AUGUSTA, Ga. — Greg Norman will be used again at the Masters this weekend. He was last seen at Augusta National two years ago, when he bought a ticket and made a scene as a manager, cheering on his LIV Golf players. He was the CEO of the rogue golf league at the time. Patrick Reed was one of his most famous golfers. Rory McIlroy was the enemy. For a while there, denying Norman and LIV Golf was like a pastime for McIlroy. Norman returned the volley as required.
Norman’s return to the Masters this weekend will be in spirit, not in body. At the 1996 Masters, through 54 holes, Norman had a six-shot lead. On Sunday, in the final round, he played Nick Faldo, a close runner-up. Norman struggled on the Clubhouse Turn, making bogeys on 9, 10 and 11. The last three holes feel more like a winter funeral than a spring golf tournament. The Englishman shot 67. He didn’t win by 1 or 2 or 3 or 4. He won by FIVE. Norman shot a 78. 11 swings.
And now McIlroy, the defending champion, has a six-point lead over his two closest rivals. Another is Reed, winner of the 2018 Masters and now former LIV golfer, who continues to join the PGA Tour. Another is Sam Burns, who is looking to win his first major title.

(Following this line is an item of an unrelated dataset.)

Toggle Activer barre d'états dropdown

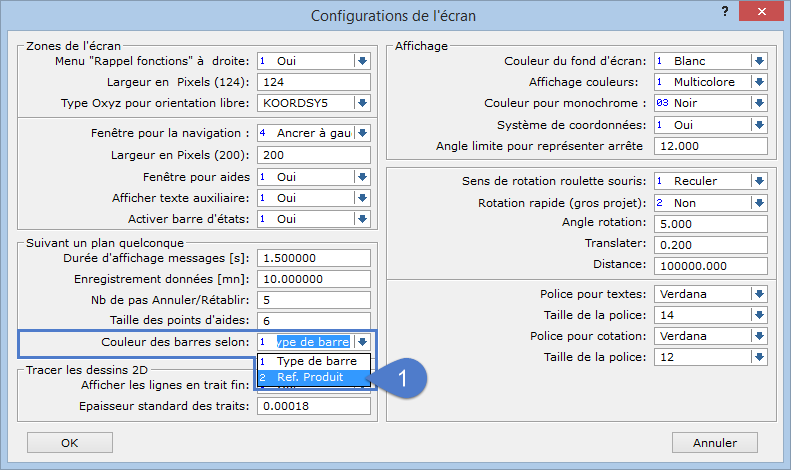coord(361,218)
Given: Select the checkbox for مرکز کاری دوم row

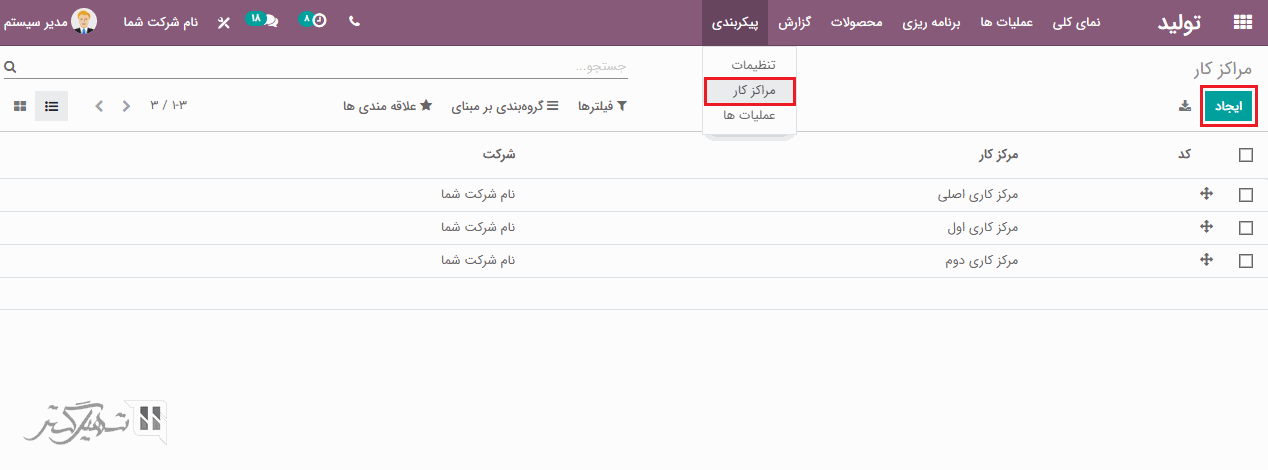Looking at the screenshot, I should [1245, 261].
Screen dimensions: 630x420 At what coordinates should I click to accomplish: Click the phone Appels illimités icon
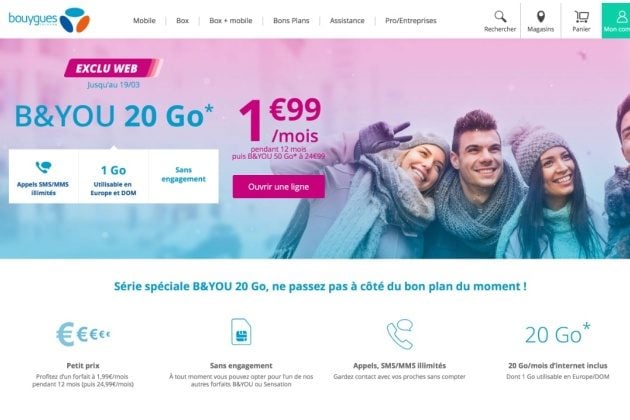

There’s a theory, and it’s legit, that it’s easier to win a second blue coat than the first, because if you have one, you’re already in the Tuesday Night Supper Club forever. Your golf immortality is all sewn up. Now you’re stacking it up, and you’re swinging freely. If you played that string theory all the way through, you’d only be looking at Reed and McIroy, the only two Masters winners below the division. Reed, at 6 under, and Justin Rose, who finished second last year and is now at 5 under, will tee off at 2:40 pm on Saturday. McIlroy, 12 under through two rounds, joins Burns, six under, at 2:50 p.m.
Everyone asks the same questions: What can Rory McIlroy do without winning the Masters? And does a lead bullet have six bullets?

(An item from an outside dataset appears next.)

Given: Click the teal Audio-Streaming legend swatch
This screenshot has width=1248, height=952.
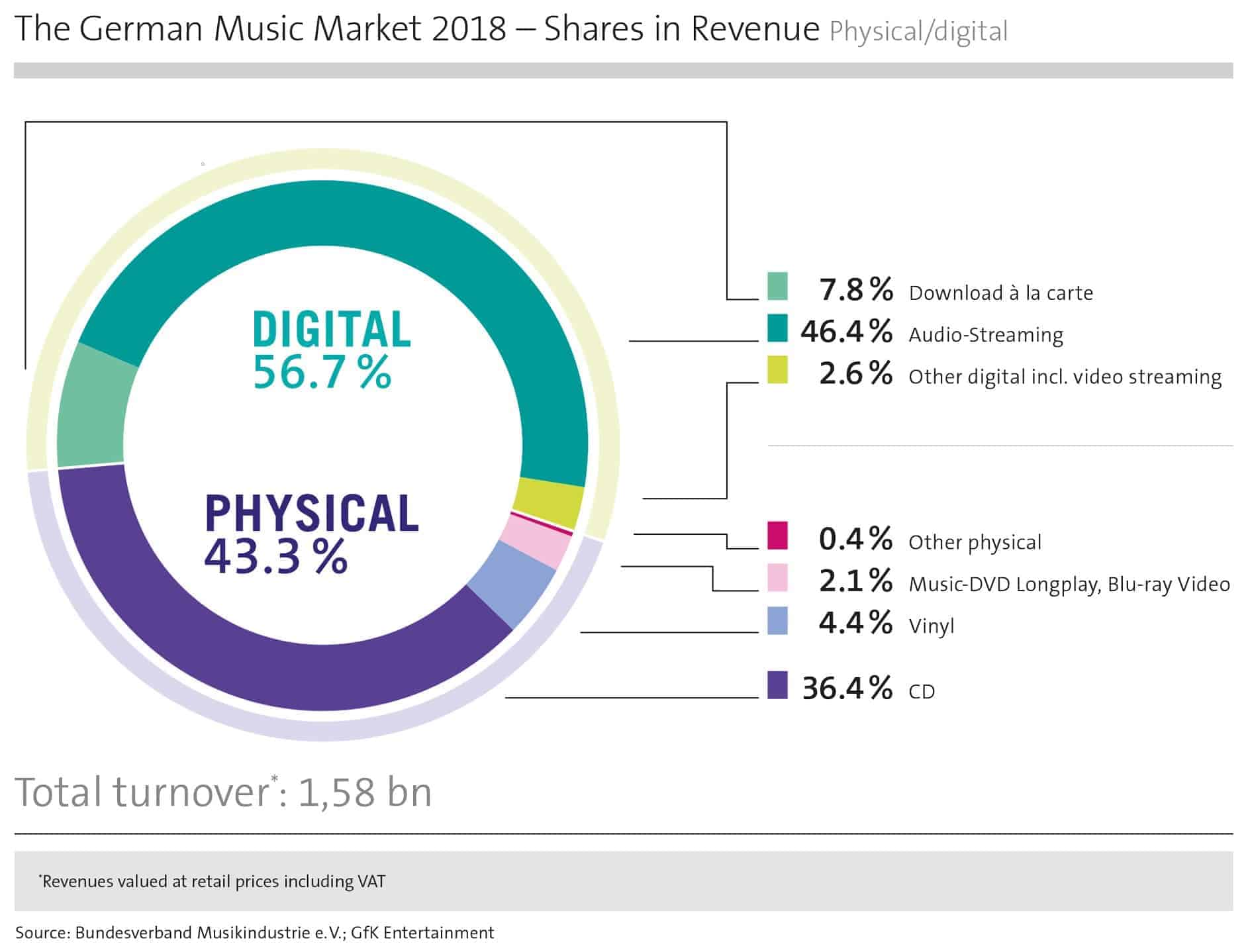Looking at the screenshot, I should [777, 328].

Six, not nine. In 1997, the year after the Norman-Faldo finale, Tiger Woods had a nine-way lead through 54 holes. Six, not four, was McIlroy’s 54-hole lead in 2011.
“There is no human possibility that Tiger is going to lose this tournament,” Colin Montgomerie said on Saturday Night Live in 1997. He compared the event to its predecessor, the famous/infamous 1996 Masters. “This is different – this is very different. Faldo doesn’t lie twice. And Greg Norman is not Tiger Woods.”
Unless we’re talking about Woods and a nine-putt lead, the question in these situations is not whether a six-putt lead is safe, because we know from history that a six-putt lead is nowhere near safe. Faldo did what he did over 18 holes. Reed and Co. they have 36 to go. The real questions are what will be the winning points and who can get there? If 12 under is a winning score, Reed can definitely get there. (That’s how hot it can be.) Two rounds of 69 will do. If McIlroy slows down – almost impossible but golf is a funny game – and plays even today and goes 36 on Sunday, the tournament will be wide open.
Again, it’s impossible. But it is possible.
Greg Norman was paying attention. In a text exchange, he was asked (in a rhetorical way) what he had learned from his 1996 experience. Along the way, he was giving insight into the 90 Masters and where McIlroy is now.
“In any situation, all you can do is run to the finish line, no matter where you stand,” said Norman. “Amazing lead after 36 holes. Good for him.”
They both know how hard it is. How glorious, too.